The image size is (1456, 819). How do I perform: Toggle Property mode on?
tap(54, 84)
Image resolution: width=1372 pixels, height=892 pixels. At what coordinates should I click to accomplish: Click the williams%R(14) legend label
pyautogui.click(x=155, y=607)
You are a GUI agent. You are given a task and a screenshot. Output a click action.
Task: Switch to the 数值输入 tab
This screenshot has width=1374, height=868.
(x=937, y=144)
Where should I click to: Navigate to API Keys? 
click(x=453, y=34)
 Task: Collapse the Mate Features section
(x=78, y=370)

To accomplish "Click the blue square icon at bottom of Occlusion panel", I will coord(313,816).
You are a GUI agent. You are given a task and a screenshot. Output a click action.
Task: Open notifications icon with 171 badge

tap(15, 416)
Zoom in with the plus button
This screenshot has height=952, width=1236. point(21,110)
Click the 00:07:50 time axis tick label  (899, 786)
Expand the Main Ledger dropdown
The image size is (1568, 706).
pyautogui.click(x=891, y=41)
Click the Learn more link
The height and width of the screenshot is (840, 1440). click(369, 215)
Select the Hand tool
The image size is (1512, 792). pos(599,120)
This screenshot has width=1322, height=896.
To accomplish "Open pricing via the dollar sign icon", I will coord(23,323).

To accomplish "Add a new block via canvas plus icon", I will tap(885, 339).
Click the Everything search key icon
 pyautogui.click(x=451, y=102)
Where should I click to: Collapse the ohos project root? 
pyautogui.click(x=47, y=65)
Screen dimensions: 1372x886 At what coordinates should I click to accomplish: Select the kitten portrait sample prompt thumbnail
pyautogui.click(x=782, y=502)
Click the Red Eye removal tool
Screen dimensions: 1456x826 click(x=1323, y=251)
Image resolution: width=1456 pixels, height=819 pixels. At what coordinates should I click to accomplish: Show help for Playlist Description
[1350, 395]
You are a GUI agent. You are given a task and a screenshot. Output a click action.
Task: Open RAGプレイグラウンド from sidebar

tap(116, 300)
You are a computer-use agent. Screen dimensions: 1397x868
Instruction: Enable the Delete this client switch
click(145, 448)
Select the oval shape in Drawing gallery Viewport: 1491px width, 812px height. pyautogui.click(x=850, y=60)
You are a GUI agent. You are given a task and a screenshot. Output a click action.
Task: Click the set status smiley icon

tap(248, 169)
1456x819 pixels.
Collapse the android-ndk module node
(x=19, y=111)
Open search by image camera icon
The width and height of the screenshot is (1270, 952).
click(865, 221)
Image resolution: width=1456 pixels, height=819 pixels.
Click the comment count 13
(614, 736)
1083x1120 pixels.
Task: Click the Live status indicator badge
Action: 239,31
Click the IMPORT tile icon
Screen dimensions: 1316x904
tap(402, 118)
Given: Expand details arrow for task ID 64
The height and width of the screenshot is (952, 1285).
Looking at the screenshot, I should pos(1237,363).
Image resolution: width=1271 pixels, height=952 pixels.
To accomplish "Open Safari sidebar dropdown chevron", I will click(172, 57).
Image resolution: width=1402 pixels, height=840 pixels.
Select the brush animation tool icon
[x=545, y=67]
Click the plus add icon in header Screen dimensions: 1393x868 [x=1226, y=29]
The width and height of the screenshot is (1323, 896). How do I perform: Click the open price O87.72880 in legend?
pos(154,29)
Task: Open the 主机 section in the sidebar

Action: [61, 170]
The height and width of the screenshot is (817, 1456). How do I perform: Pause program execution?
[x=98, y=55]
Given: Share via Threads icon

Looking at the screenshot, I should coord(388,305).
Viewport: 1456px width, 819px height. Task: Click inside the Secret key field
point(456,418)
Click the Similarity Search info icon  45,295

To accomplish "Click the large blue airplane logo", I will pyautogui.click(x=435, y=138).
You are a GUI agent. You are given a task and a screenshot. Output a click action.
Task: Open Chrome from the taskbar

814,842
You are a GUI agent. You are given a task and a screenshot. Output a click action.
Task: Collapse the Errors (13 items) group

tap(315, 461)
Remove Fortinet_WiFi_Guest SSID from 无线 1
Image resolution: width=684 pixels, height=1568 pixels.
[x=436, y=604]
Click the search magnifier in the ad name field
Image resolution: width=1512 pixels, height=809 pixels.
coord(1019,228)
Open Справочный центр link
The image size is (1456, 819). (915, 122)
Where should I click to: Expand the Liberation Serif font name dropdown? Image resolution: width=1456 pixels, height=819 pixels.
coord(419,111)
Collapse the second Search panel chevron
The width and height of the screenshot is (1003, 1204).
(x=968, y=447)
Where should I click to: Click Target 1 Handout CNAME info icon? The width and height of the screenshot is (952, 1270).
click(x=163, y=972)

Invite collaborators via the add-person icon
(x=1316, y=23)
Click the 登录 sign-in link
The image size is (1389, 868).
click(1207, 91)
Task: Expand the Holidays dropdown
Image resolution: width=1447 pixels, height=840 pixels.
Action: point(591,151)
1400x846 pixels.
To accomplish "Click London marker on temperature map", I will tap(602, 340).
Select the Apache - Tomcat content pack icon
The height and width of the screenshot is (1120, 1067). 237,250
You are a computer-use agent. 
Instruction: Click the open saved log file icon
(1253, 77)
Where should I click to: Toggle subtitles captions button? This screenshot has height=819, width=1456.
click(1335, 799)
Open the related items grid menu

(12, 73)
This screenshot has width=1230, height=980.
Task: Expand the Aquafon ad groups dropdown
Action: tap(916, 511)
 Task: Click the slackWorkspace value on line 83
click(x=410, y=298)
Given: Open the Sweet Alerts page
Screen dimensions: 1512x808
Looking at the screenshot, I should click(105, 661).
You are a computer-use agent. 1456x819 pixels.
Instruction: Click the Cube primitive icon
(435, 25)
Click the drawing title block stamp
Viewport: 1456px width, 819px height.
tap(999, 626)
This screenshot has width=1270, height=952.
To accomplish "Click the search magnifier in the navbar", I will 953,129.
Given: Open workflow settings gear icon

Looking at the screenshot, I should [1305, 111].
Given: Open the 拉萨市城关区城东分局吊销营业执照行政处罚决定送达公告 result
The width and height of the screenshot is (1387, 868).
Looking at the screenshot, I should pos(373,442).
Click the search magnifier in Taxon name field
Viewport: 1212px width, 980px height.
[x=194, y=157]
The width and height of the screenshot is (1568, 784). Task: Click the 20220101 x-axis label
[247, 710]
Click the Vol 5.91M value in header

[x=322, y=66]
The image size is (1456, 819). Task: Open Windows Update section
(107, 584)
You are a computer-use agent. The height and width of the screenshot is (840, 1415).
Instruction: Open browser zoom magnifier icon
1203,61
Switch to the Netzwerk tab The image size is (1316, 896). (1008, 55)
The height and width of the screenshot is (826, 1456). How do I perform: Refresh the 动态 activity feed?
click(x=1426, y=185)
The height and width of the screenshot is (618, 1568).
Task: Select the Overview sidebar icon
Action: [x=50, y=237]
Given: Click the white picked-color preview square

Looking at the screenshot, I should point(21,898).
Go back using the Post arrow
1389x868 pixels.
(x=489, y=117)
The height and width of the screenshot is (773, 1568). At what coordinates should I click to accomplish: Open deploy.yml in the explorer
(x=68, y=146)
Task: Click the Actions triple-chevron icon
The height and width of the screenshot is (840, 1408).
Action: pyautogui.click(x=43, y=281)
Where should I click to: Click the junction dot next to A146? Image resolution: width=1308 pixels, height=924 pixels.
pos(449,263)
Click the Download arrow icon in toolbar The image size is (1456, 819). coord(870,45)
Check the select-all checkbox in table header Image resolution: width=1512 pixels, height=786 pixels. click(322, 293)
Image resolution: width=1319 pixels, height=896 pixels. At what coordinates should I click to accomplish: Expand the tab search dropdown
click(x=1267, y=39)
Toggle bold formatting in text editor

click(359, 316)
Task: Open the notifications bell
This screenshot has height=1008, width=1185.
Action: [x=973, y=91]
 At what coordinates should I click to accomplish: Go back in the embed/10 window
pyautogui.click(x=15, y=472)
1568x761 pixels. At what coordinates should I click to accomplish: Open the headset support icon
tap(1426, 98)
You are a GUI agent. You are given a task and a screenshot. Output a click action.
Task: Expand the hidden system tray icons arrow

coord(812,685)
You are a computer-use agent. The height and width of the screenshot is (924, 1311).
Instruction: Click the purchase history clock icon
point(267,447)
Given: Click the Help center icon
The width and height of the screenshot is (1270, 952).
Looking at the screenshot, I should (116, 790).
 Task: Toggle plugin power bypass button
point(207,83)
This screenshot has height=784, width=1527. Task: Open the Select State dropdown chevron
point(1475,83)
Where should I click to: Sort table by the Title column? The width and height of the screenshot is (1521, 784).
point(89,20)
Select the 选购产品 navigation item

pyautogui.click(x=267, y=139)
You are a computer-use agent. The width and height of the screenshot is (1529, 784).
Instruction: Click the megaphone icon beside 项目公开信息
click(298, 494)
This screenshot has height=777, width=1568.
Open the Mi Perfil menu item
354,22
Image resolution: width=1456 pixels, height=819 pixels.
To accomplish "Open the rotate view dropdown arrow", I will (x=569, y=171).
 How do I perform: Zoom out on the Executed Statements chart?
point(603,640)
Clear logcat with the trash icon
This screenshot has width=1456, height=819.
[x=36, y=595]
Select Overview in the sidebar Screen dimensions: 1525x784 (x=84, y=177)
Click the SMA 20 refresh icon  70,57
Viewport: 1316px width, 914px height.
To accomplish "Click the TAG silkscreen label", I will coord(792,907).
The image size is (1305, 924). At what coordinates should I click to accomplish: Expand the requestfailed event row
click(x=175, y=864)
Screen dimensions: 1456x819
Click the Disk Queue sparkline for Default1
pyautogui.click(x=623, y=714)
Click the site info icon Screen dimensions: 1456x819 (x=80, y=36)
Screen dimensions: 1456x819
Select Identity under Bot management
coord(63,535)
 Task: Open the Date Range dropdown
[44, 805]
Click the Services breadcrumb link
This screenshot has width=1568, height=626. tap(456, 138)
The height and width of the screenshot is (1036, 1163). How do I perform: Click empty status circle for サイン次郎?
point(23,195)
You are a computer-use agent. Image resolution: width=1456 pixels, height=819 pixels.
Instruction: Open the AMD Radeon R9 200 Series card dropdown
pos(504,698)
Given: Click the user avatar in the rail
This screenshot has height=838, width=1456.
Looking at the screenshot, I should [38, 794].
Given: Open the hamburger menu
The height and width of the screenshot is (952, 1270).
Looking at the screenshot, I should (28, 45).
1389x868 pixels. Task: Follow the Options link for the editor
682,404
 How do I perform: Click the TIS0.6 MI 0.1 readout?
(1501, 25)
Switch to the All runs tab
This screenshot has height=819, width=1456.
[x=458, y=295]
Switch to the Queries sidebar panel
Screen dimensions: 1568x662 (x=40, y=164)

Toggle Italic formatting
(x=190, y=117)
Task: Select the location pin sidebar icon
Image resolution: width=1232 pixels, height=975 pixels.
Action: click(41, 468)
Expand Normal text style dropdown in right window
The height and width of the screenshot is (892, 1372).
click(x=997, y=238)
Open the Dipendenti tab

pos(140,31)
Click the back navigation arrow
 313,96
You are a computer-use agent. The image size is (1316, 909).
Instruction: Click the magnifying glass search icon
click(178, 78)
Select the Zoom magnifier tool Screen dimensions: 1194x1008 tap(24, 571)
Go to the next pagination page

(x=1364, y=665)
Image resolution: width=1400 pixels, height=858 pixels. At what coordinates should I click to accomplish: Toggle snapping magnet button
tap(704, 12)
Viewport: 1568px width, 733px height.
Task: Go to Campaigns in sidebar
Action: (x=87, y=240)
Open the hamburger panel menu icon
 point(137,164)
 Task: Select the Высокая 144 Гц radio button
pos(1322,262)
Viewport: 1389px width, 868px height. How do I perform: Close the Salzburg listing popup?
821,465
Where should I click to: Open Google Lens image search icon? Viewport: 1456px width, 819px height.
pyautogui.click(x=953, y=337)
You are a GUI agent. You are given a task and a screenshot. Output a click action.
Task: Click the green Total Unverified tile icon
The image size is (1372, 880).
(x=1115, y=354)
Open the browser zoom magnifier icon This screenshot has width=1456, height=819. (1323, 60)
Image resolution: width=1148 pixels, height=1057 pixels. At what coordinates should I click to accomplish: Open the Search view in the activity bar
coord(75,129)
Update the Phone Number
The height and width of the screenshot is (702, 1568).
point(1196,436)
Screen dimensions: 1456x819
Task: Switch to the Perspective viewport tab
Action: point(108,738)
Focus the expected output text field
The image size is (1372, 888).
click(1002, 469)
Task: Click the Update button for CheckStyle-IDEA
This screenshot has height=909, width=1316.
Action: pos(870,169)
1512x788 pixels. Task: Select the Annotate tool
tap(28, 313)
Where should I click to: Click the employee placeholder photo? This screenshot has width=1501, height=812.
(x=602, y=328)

========

Assignment: Note how many lines in the material contain the string "computer", and give that number alone.

Problem solution: 8